Copy the lines from the line with "Where should I" to the line with "tap(1442, 388)", changing "share icon" to "bookmark icon" and leaving everything else the same.

Exercise input:
<<<<
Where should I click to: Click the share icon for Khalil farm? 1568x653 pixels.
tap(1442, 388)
>>>>
<<<<
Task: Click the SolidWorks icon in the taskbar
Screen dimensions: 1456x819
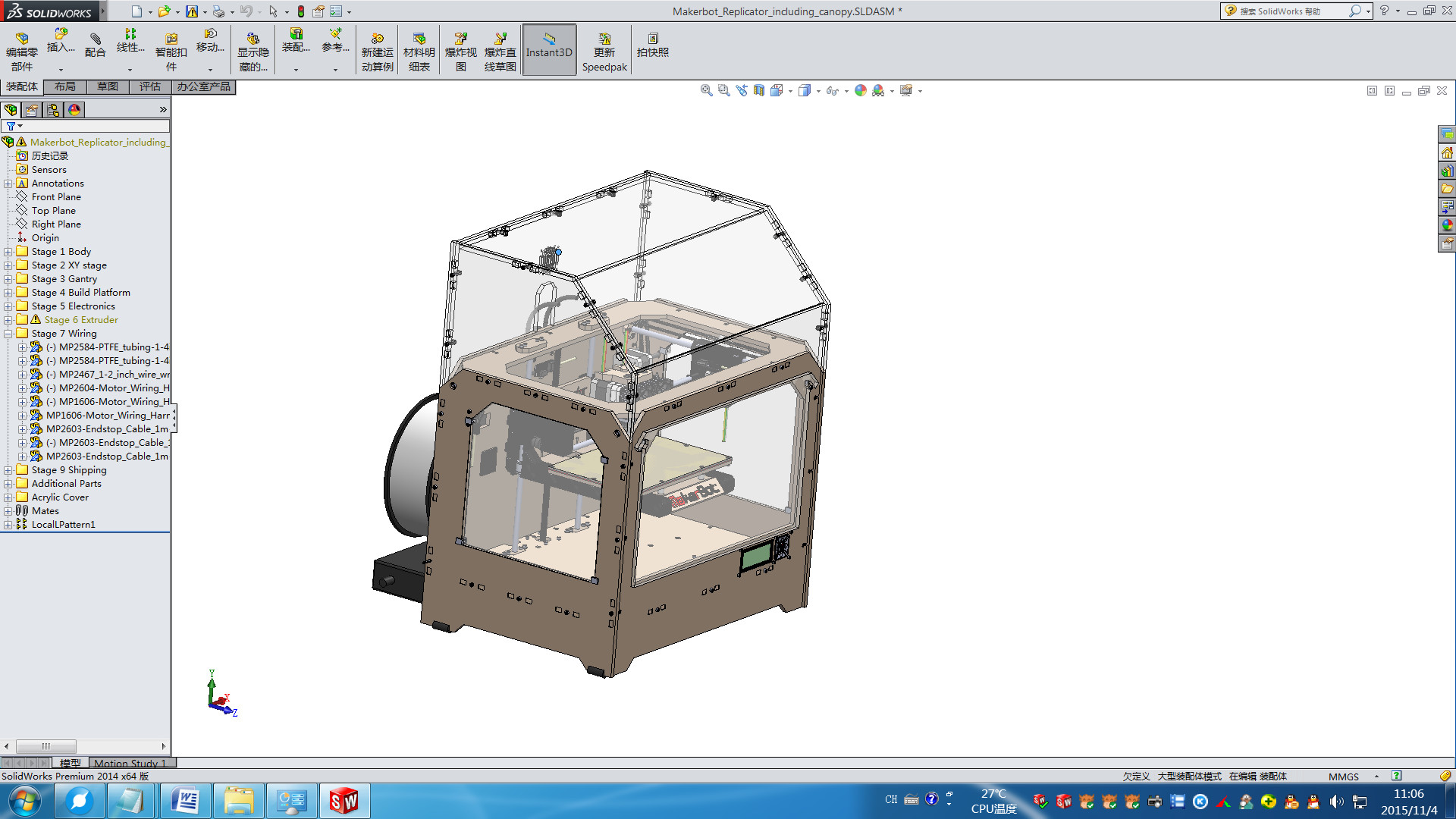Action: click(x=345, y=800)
>>>>
Output of the exercise:
Where should I click to: Click the bookmark icon for Khalil farm? 1568x653 pixels.
tap(1442, 388)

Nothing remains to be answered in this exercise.